The background was filled with rustling as the students scrambled to extricate their notepads, blending into the obedient scratching of pens. There was a pause when they realized that the blackboard was indeed spelling out "The Fucking Atomic Model", which was followed by rapid strikethroughs. Sol continued scrawling.

"Um. Um." The same student, urgently waving her hand like a kid waiting to be excused. "Um. Could you, like... use all caps or something? Please? It's just... um. Your handwriting is.... um..." - a pause as she searched for the polite expression for 'godawful' - "Um, a tad hard to read, and, um."

This time, Sol did gnash his teeth. "This-"

The door to the lecture hall squeaked open a crack.

"I apologize for being late," said the tiny blond thing in the preppy suit that had whizzed through the gap. "I couldn't find the right room."

Sol stared, as did the rest of the class, because the thing wasn't just tiny, it also barely looked a day into high school.
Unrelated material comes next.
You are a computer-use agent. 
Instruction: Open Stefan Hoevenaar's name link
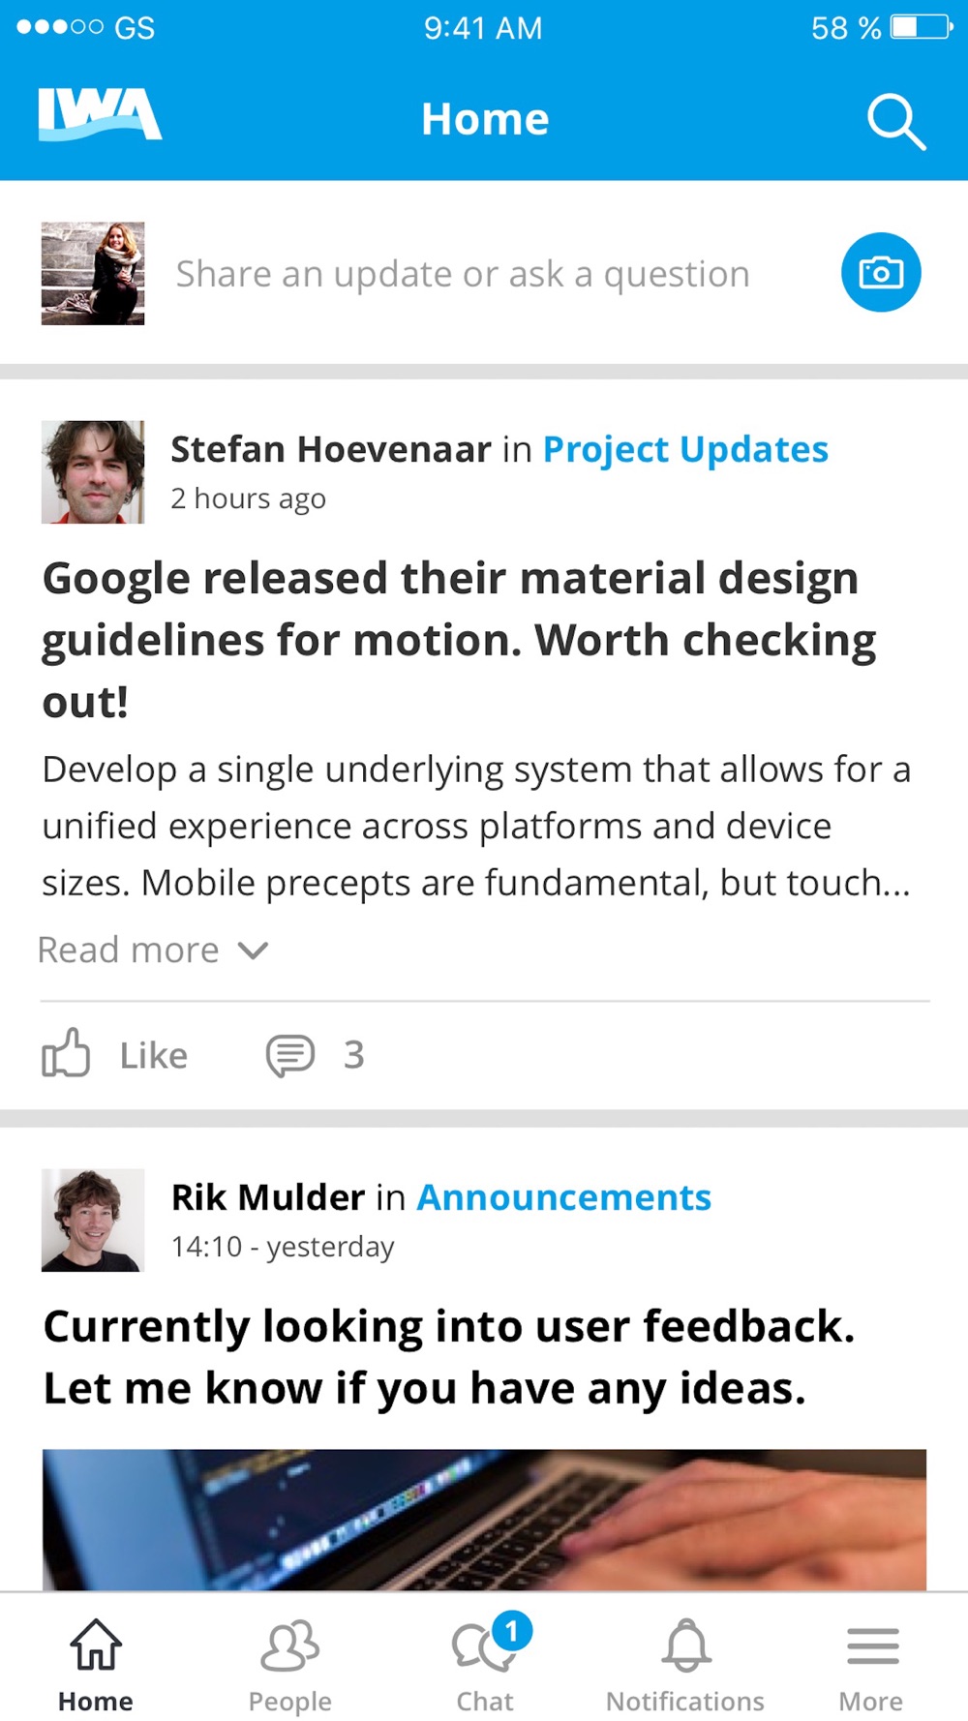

The thing, meanwhile, seemed uncomfortable with all the attention being paid to its person, because it coughed, discreetly seeking to inch towards a free seat.

"I'm sorry for disrupting the class..." A blink, an aborted stare that undoubtedly registered Sol's untucked shirt and fuzzy bunny slippers, before it ventured hesitantly, "...sir?"

"Is this a practical joke?" Sol asked, having calculated the thing's age and figuring he could pin this on someone's poor sense of humor.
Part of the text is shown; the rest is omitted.